Each year I make a resolution to lose weight. Each year I fail. It’s heartbreaking. It’s embarrassing. It’s unnecessary.
This year, I’m making a different choice. I’m choosing to embrace my body for the healthy, strong, and amazing thing it is.
Sure, I’m overweight. And I’d love to drop 35 pounds. But after a conversation with a friend a few weeks ago, I discovered this.
Losing 35 pounds will not make me happier.
Nope. It won’t. See I’m pretty gosh-dern happy right now. Like 98% happy most days. And, when it comes to the things that make me happy, my weight doesn’t play a part. And in order to drop that much weight, I’d actually have to sacrifice some of the things that make me happy. Therefore, I’ve decided it’s not worth it.
Now before you all start saying “weight is just a number” or “you can’t be healthy at that weight” I want to caution you. Weight is a number. And sometimes its indicative of health. In my case, I truly believe it is not. I am healthy. In fact, I’d wager that I’m at the top of the healthy and fit list for women my age who weigh the same as me. I’m pretty strong, my endurance is decent, and I eat really good food (most of the time.)
I’m not giving up.
A friend said the other day when we were discussing the pitfalls of attending a church where most people wear jeans, “There’s a difference between ‘come as you are’ and not caring.” She’s totally right. I still care about my health and my weight. I know that the extra weight I am carrying will eventually affect my health. And so I should be taking measures right now to prevent that.
I am eating well, I am drinking water, I am going to the gym. My fitness consists of endurance, lifting, and mobility. I’m getting stronger and faster every day.
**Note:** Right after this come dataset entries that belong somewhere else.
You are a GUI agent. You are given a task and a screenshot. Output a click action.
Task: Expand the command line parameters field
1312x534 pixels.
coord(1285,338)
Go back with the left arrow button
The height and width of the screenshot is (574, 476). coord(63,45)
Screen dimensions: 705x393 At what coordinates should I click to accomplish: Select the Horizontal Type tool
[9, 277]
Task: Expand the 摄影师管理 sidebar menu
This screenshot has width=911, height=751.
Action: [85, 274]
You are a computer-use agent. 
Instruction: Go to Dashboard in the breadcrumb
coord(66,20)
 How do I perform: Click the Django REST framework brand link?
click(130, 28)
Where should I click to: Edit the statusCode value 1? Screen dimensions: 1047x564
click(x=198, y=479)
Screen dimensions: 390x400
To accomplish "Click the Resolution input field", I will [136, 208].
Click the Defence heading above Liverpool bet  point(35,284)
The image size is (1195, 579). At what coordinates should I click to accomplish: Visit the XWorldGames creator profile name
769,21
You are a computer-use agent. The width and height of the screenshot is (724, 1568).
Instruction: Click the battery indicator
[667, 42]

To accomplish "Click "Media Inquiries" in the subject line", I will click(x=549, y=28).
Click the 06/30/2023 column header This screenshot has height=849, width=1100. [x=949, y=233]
Just this last year I’ve accomplished quite a few personal records and overcome some mental hurdles.
Physical strength isn’t enough.
I need mental and emotional strength. I need to know that even despite the hard work I put it, I may not lose weight. I need a support system. I need reminders that I am strong and I am fearfully and wonderfully made. I need you, my community, my people to help me through this.
Here’s how you can help me:
- Ask me about the gym and my goals
- Encourage me to be active and workout – better yet, work out with me!
- Don’t comment on my weight or what I’m eating – positive or negative
- Remind me that I’ve chosen to be happy and to put other things above my weight
Happiness is contagious.
I want to continue to share this journey with you. I want you to consider setting a different kind of resolution this year. Resolve to be happy. To be happy with your hard work, even if the scale doesn’t move. To be happy with the weight you can lift, not the weight you can’t. To enjoy the people you are around, even if they are faster than you. Find people to be happy with.
I’m here. I’m ready to have you join me on my journey this year to find and keep happiness.